But Ms Davidson told BBC Sunday Politics Scotland: “More powers 
will come, but in the first instance powers currently held by Brussels go 
back to the member state, and then mature discussions can happen about how they can best be (devolved) around the country.” 

Nicola Sturgeon is also tentatively preparing a second independence referendum, with many in the nationalist grassroots anticipating an announcement at the SNP conference in Aberdeen this month. 

But a new poll by BMG Research shows little support for a second referendum, with 51 per cent against a re-run before 2019.

Some analysts have predicted the SNP will instead call for further enabling legislation, such as the temporary power to hold a second referendum similar to the Edinburgh Agreement or even full devolution.

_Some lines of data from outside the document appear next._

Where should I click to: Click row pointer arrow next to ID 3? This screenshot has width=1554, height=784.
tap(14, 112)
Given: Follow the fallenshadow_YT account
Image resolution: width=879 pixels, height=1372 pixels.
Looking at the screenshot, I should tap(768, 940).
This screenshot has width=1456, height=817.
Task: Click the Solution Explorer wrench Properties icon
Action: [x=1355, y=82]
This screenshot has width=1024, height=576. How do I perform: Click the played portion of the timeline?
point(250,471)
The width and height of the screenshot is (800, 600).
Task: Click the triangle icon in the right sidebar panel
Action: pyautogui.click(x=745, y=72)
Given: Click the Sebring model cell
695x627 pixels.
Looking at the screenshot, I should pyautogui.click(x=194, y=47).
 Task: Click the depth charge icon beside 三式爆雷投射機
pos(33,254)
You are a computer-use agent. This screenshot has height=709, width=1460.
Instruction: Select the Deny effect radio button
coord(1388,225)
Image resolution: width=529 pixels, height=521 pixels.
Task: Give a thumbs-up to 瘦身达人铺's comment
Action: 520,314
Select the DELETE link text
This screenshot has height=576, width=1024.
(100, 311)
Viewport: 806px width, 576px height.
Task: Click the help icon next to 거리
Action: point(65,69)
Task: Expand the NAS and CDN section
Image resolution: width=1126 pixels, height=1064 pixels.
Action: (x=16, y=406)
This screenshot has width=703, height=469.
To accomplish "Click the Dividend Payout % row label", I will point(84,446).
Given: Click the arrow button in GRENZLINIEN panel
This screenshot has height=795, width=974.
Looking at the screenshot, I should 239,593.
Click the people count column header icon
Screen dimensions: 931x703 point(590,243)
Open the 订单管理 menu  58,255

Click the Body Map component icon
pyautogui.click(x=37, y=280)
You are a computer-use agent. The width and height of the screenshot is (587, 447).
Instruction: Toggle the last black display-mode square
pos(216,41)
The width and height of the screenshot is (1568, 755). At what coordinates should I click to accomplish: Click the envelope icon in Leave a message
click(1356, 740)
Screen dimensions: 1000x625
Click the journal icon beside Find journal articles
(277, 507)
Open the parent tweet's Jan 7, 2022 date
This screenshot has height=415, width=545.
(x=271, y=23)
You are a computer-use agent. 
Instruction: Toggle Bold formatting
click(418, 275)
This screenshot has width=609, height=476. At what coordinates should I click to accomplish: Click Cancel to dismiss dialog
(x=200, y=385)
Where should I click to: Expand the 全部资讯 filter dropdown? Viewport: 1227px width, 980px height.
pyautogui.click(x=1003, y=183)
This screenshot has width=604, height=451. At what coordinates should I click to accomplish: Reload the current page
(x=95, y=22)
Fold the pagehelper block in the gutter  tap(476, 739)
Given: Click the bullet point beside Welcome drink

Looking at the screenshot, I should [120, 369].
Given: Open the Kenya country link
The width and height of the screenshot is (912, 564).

Ms Davidson said the Prime Minister recognises the “right to Scottish self-determination”, but that the current situation is different to 2011 when the SNP won a majority in parliament on a clear commitment to hold a referendum.

She said: “At the moment, when [Sturgeon] has no clear mandate, when she lost her majority, and the majority of Scots are saying they don’t want it, they shouldn’t have another referendum.”

Ms Davidson added: “The power for holding referendums is held at Westminster, so in terms of were a hypothetical, some time in the future, referendum to happen you would still need the process that happened last time around, which is an agreement between the two governments for those powers to pass over. 

“If she wants to change that she should have put that forward as an idea in the Smith Commission.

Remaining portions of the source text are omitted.